Für Stendal galt damals die Leitzahl 20. Das altmärkische Gebiet war der Oberpostdirektion Halle/Saale zugeordnet worden. Insgesamt 184 Postämter nutzten diese Leitbezirksnummer.

Der Stendal-Aufdruck hatte bei der Entwertung eine große Reichweite, denn außer direkt in Stendal galt sie unter anderem für Arneburg, Grosz-Möringen (damals so geschrieben), Meßdorf, Uchtspringe, Schinne, Bellingen, aber auch Jävenitz und Packebusch im heutigen Altmarkkreis Salzwedel. Eigene Bezirksstempel-Aufdrucke gab es auch für die Orte Bismark, Goldbeck, Osterburg und Seehausen. Tangermünde musste den Stempel mit der alten Leitzahl „29“ für die Oberpostdirektion Magdeburg nutzen, Tangerhütte hatte die „29“ und die „30“, es war ein Doppelbezirk geschaffen worden. Havelberg gehörte zum Bereich Potsdam und musste darum den Aufdruck „36“ zum Namen nutzen.

Für das Postamt Stendal wurde zum Ortsnamen die „20“ aufgestempelt, die Leitbezirksnummer der Oberpostdirektion Halle.
Für das Postamt Stendal wurde zum Ortsnamen die „20“ aufgestempelt, die Leitbezirksnummer der Oberpostdirektion Halle.
Foto: Sammlung Helge Schinkel

Das sind nur die groben Daten, seine Recherchen hat Helge Schinkel vertiefend für alle Postbezirke vorgenommen. Seit 1998, als die Philatelisten in Stendal dem 50. Jahrestag der Währungsreform eine Veranstaltung widmeten, forscht Helge Schinkel zum Thema. Er ist Mitglied in der Arbeitsgemeinschaft Bezirksstempelaufdrucke SBZ 1948, die Mitglieder in aller Welt hat und sich einmal jährlich trifft.

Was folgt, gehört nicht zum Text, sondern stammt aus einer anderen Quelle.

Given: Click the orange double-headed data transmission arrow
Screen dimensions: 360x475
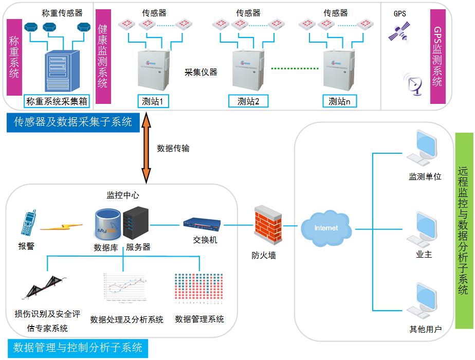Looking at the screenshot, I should pos(147,148).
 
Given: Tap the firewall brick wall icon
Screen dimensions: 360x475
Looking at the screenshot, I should pos(268,226).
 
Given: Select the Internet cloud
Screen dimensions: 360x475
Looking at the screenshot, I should pos(326,226).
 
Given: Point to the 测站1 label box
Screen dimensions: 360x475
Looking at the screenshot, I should pos(152,101).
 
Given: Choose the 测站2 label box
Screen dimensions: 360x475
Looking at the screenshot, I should pos(249,101).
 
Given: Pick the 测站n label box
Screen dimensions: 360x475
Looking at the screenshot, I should pos(339,101).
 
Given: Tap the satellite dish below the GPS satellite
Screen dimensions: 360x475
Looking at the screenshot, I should pos(414,84).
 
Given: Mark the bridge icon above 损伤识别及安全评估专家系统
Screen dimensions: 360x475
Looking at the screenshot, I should pos(45,289).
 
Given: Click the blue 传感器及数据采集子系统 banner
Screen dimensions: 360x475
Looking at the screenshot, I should pos(73,122).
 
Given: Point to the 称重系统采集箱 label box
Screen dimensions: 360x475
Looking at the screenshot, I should pos(57,101).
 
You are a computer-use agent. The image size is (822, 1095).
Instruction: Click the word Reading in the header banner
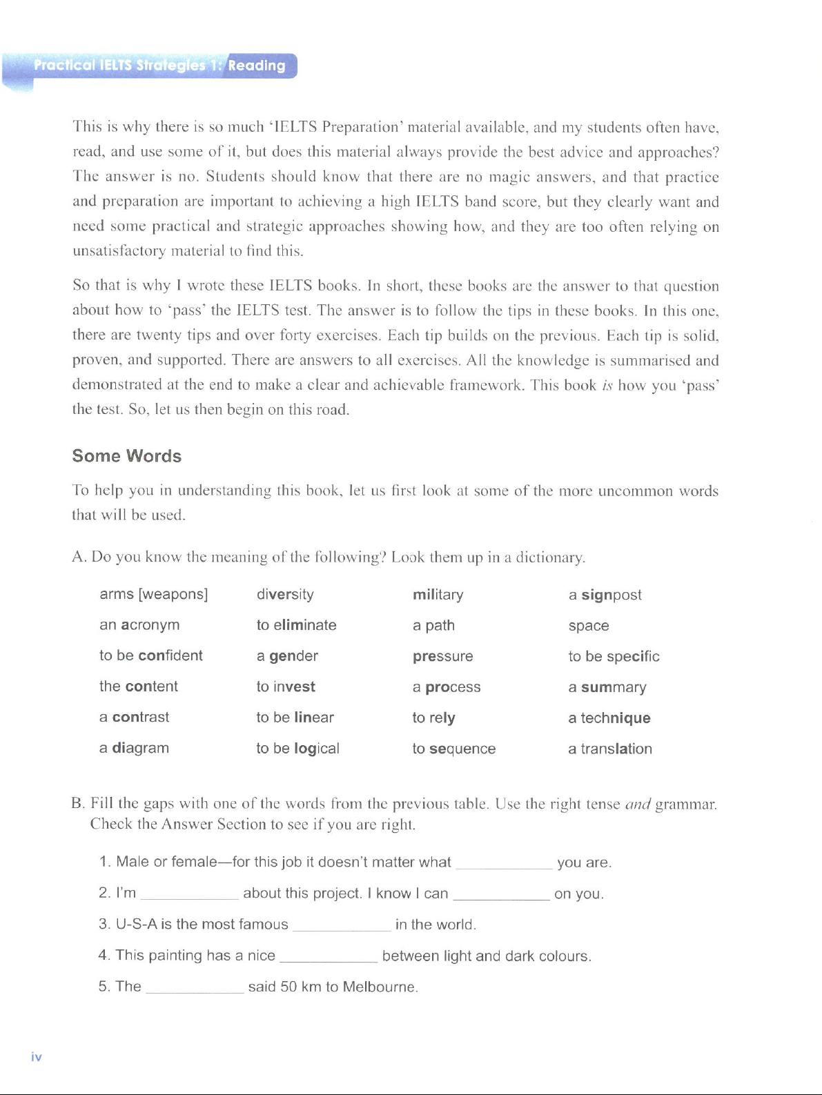click(256, 66)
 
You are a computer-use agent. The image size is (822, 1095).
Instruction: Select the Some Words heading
click(127, 456)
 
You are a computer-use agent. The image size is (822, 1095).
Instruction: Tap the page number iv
click(37, 1057)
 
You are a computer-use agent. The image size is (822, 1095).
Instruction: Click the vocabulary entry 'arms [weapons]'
click(153, 594)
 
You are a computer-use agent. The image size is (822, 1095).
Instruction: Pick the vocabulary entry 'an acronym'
click(139, 625)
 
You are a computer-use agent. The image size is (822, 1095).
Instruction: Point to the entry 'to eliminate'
click(296, 625)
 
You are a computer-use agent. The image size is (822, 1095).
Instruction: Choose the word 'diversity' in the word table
click(285, 594)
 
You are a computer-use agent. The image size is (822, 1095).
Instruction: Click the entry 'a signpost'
click(605, 595)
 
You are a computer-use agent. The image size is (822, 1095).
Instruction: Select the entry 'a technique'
click(609, 718)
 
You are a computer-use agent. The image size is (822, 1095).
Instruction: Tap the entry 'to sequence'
click(453, 749)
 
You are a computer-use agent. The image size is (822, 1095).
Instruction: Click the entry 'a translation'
click(609, 749)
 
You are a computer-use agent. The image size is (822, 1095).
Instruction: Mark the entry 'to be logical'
click(297, 749)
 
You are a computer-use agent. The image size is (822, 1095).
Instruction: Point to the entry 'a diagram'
click(134, 748)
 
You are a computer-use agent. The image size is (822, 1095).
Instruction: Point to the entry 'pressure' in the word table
click(442, 656)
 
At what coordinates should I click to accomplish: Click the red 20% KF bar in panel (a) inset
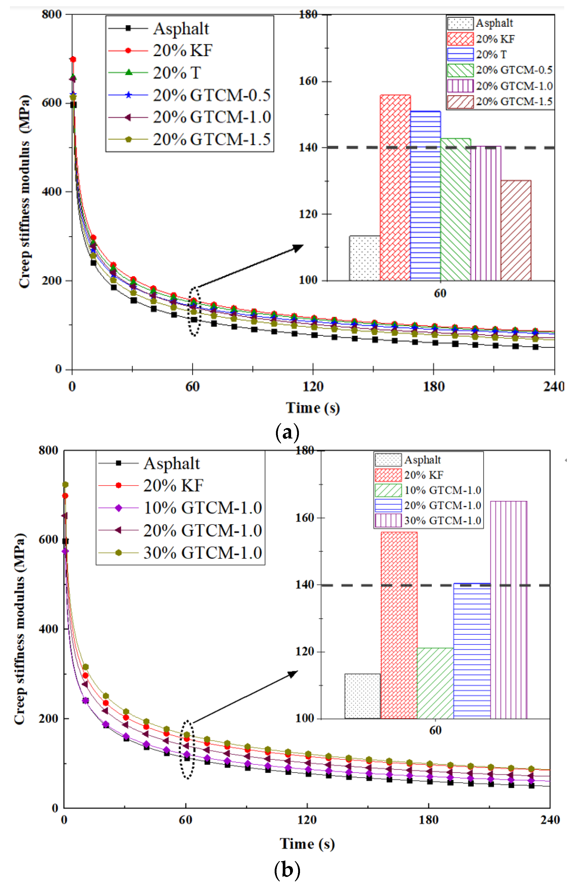[395, 187]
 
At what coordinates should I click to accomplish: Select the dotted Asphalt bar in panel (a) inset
[365, 258]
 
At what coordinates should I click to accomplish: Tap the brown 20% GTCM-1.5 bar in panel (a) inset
[516, 230]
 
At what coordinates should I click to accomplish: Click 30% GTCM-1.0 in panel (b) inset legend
[442, 521]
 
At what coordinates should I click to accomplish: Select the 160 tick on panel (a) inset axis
[309, 81]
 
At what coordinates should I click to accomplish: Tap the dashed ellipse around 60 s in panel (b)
[187, 749]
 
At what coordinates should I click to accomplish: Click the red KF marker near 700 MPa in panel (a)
[73, 59]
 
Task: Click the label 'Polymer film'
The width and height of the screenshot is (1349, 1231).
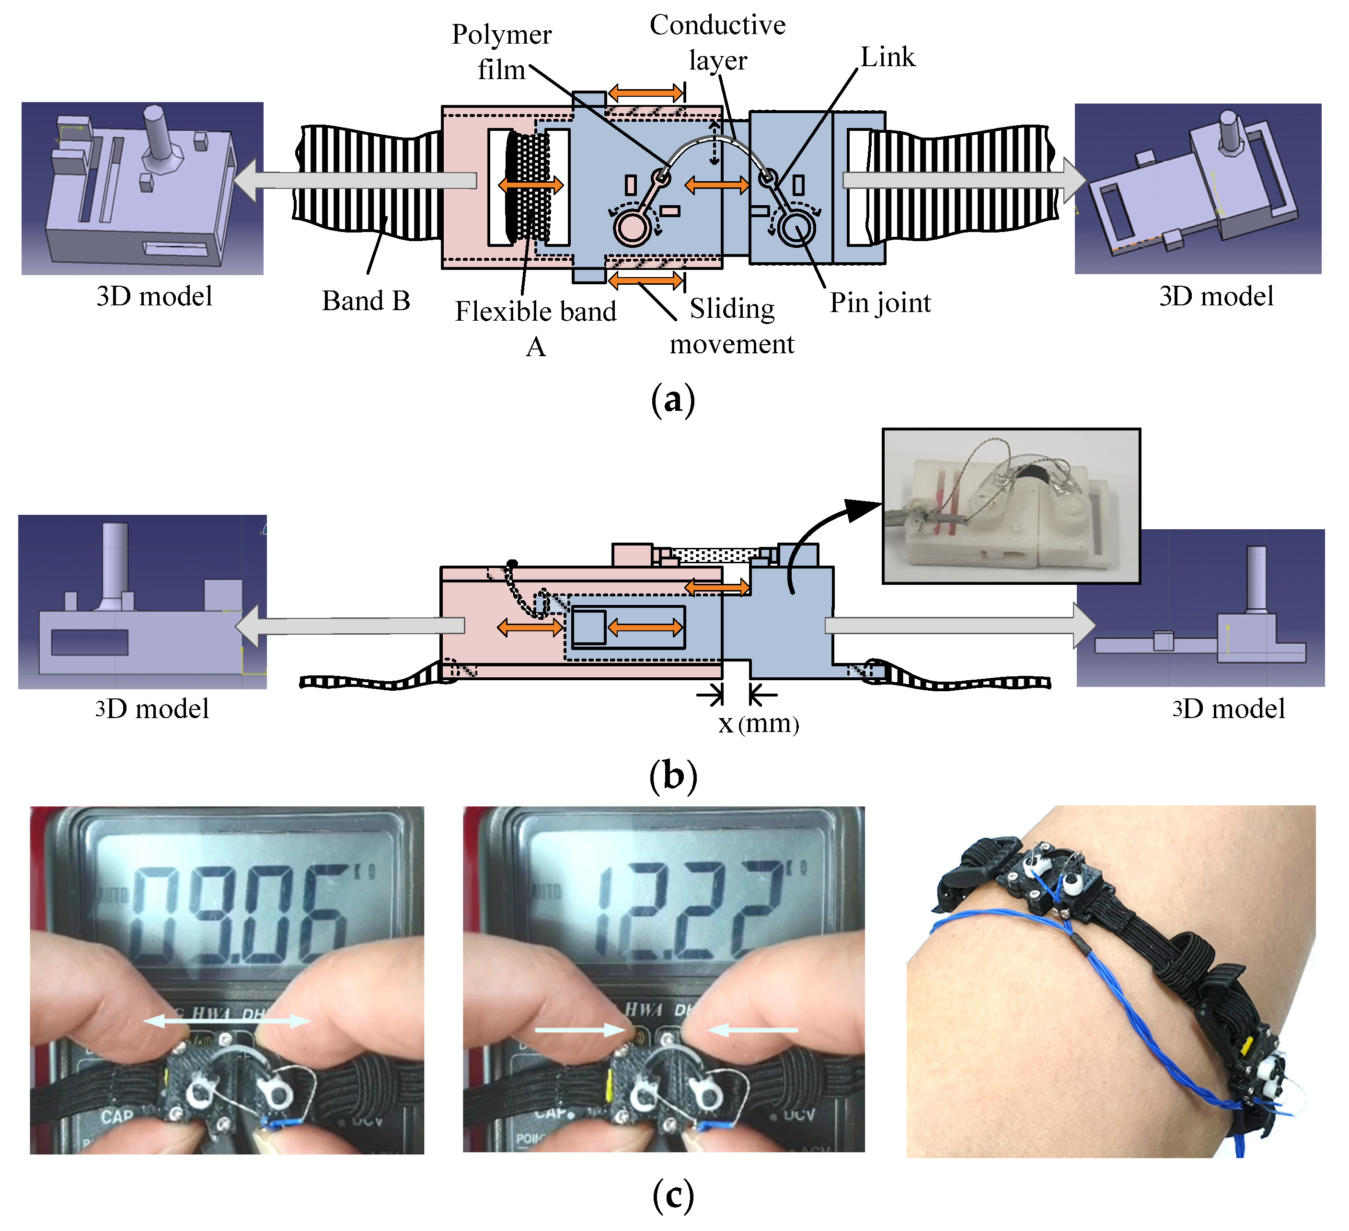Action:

Am 2. Juli 1948 endeten die Aufdrucke, wegen des Restverkaufs behielten sie bis zum 10. Juli ihre Frankaturgültigkeit. Zum 3. Juli wurde der Aufdruck „Sowjetische Besatzungszone“ eingeführt. Damit die alten Bestände – zum Beispiel in Betrieben – noch genutzt werden konnten, war eine Zehnfach-Frankatur der alten Marken sogar noch bis zum 31. Juli des Jahres möglich. Ein Normalbrief kostete 24 Pfennig, ein Doppelbrief mit mehr Gewicht 48 Pfennig. Ein Ortsbrief ging mit einem 16-Pfennig-Porto zum Empfänger, für einen Ortsbrief als Einschreiben mussten aber 76 Pfennig auf den Tisch gelegt werden.